Good Food Life: Lucas DiGia
Lucas DiGia is the Board President of Project Grow Community Gardens and an organizer of Rap for Food in Ann Arbor, Mich.
What is your role with Project Grow Community Gardens and Rap for Food?
LD: I am board president of Project Grow Community Gardens. As it is a working board, I recruit and oversee a team of volunteer coordinators and support our educational offerings and outreach events.
Rap For Food is a not-for-profit musical outreach project. My role is as an organizer and performer.
How do these organizations work toward the goals of the Good Food Charter?
LD: Project Grow’s mission is to provide the space, education, and inspiration to make organic gardening accessible to all. We provide gardening space and education for the public. We also provide inspiration through our offering of heirloom Tomato seedlings, an annual tomato tasting, and other community building events.
Our mission at Rap For Food is to support localization, sustainable food systems, and youth gardening through the arts. We create music videos, performances at schools and food/agriculture themed events, as well as workshops and fundraisers. We contribute to the goals of the good food charter by supporting events and organizations that are more directly involved in this work. In 2012 Rap for Food performed to open the local food summit, an “energizing event” that seemed to reverberate throughout the day.
What do you find most exciting or inspiring about what you’re doing?
LD: The community is by far the most inspiring aspect of the work. I have worked with strong visible communities that believe in peaceful resolution, equality for all, stewardship of the land, and the importance of creative expression. I would never have understood the impotance of strong, visible community without first stepping foot in the garden.
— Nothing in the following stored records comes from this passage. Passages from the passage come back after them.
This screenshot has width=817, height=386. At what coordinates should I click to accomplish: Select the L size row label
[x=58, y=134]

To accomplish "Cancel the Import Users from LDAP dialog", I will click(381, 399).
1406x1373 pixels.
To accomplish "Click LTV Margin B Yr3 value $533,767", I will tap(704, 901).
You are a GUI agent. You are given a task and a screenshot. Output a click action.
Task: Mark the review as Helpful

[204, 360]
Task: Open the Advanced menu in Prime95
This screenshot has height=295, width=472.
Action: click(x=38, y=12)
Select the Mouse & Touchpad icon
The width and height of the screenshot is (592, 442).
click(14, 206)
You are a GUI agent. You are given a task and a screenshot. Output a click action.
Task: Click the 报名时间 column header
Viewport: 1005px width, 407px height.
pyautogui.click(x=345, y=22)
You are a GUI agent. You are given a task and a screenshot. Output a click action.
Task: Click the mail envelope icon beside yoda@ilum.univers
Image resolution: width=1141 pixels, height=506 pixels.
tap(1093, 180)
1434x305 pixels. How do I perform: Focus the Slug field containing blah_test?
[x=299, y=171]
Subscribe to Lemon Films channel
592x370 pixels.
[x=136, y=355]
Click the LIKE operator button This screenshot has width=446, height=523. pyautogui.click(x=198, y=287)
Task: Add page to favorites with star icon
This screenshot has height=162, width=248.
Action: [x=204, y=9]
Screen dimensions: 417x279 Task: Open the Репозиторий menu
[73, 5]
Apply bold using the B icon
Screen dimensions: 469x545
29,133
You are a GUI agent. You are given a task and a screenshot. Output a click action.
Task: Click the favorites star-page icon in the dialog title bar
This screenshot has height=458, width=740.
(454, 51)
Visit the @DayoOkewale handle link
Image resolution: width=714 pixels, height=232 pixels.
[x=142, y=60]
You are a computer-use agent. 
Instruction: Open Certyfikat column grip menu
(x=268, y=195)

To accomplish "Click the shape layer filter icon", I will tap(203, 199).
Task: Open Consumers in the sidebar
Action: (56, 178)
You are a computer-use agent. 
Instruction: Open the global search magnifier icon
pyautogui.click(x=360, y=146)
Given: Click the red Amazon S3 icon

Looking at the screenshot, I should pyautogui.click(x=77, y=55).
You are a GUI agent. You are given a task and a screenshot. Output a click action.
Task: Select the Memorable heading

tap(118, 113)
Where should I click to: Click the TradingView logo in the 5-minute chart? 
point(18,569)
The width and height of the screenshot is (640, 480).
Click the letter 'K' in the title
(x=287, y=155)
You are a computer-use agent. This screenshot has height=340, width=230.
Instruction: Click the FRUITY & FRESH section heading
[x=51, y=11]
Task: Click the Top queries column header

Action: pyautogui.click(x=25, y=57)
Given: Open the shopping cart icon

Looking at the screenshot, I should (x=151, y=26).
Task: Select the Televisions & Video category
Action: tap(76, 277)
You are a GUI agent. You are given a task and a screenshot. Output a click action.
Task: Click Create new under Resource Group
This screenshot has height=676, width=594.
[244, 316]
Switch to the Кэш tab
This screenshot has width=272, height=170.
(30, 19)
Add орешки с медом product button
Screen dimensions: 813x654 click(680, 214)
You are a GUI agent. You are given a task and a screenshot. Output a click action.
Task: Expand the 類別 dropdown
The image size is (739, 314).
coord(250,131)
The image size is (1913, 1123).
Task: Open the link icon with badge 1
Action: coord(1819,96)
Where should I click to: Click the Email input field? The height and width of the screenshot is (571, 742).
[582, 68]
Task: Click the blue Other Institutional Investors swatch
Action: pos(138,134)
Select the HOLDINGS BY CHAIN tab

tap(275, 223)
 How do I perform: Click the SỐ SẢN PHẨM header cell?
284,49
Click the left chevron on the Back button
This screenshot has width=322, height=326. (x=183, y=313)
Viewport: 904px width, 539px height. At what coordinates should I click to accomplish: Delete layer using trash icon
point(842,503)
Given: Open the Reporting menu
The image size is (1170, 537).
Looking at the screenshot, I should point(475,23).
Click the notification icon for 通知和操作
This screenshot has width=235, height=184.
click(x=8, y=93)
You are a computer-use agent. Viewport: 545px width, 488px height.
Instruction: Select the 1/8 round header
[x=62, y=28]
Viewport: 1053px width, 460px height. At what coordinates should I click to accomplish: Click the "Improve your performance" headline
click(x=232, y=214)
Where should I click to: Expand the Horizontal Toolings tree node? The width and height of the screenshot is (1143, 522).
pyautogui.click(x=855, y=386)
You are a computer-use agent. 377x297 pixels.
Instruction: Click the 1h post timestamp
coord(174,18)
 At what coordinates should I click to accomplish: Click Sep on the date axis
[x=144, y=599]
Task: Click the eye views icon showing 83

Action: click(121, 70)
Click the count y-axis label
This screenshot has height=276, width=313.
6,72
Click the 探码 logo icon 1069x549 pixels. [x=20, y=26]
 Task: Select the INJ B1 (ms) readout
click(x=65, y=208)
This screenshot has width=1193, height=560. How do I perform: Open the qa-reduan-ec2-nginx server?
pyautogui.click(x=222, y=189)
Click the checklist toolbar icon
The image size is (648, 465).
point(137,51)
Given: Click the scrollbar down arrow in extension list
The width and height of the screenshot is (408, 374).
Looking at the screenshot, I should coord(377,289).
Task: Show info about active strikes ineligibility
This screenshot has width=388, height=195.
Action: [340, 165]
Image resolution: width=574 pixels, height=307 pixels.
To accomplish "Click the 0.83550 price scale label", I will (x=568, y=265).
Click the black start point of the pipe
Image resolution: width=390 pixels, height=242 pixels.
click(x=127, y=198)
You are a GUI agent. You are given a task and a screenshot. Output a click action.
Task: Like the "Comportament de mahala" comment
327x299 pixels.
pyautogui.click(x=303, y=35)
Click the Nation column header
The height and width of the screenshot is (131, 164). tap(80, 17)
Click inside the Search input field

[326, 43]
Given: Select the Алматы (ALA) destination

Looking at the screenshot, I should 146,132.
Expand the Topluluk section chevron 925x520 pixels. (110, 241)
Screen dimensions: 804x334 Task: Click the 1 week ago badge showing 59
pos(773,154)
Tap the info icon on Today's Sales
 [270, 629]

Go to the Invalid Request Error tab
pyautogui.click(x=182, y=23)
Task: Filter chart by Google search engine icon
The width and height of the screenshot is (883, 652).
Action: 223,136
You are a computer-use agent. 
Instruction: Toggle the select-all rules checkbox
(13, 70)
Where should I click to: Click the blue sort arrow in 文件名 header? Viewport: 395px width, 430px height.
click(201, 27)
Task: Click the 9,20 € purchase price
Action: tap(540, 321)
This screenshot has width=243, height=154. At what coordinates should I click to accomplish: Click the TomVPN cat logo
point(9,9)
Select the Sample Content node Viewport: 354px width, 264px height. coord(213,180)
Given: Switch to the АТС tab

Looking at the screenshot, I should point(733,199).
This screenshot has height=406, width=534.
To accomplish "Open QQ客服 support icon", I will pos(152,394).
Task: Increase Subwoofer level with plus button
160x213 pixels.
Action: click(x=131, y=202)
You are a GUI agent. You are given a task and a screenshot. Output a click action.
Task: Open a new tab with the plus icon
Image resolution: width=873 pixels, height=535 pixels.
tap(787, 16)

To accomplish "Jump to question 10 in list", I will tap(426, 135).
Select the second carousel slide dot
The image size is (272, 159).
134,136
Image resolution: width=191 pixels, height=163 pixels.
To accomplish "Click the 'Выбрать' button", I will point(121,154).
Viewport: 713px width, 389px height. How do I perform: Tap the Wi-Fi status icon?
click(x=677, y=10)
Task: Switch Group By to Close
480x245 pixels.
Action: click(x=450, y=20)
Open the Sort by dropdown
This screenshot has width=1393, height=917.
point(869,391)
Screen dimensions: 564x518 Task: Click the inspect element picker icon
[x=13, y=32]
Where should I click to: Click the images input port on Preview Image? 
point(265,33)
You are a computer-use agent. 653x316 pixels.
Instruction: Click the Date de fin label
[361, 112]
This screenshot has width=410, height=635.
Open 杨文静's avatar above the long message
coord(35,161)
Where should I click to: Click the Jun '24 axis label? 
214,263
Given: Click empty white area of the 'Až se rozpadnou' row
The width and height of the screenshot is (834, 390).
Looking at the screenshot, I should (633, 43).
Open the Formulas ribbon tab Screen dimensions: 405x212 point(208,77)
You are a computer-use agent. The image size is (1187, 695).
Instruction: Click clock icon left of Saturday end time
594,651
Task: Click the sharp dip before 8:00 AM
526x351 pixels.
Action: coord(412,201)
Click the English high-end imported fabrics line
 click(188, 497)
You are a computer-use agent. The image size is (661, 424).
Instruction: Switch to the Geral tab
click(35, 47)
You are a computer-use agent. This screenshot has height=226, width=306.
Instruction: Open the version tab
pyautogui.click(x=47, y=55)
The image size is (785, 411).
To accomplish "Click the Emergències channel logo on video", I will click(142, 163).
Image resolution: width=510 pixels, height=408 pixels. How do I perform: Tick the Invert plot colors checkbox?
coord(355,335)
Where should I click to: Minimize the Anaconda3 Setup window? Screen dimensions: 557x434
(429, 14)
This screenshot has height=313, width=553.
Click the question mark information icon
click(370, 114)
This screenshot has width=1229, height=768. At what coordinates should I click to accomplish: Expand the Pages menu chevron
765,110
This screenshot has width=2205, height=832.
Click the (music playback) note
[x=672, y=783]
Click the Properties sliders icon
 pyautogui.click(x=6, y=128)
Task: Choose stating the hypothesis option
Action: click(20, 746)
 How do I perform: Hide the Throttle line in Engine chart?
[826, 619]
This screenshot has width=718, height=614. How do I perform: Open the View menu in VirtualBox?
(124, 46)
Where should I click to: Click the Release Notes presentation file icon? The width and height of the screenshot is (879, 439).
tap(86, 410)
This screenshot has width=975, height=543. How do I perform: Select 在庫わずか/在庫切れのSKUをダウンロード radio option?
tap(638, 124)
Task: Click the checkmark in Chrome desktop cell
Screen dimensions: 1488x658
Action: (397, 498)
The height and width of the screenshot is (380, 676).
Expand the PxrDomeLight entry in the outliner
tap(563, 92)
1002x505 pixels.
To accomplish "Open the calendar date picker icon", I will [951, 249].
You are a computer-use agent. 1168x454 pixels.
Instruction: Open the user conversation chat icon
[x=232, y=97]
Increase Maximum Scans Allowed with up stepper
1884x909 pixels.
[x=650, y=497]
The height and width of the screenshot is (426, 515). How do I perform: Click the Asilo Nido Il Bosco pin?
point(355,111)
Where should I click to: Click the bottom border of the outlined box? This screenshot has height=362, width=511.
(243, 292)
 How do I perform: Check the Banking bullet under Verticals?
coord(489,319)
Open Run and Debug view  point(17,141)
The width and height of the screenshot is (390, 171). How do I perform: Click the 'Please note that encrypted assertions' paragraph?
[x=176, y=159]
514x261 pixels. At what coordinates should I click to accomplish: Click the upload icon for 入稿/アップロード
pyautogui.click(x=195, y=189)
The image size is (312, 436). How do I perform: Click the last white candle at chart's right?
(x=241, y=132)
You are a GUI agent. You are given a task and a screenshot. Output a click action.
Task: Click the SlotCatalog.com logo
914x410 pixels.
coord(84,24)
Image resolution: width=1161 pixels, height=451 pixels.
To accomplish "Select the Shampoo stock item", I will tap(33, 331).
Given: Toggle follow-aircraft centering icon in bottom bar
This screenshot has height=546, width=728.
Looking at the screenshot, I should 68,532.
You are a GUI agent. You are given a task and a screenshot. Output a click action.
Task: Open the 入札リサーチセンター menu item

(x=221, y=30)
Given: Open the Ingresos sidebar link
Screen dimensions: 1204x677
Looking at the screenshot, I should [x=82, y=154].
What opportunities do you see for moving toward the goals of the Michigan Good Food Charter and where do you see those leading in the next five to ten years?
LD: I see big opportunities for entrepreneurs to start food businesses. The community is here to support new sources of local food and there are many systems being developed that allow new businesses to reach consumers and “plug in” to the local food movement. I expect to see organizations and individuals working together in new, interesting ventures as the local food economy matures.
What is one thing you’ve learned through your experience that you’d like to share with others?
LD: What I’ve learned is that local food is everywhere. In small pockets all over the state and country there are individuals, just like us, working towards solutions for their communities. Through understanding how organizations and businesses interact in a local food economy, it becomes easier to find those same relationships in other cities, particularly when travelling and seeking good food.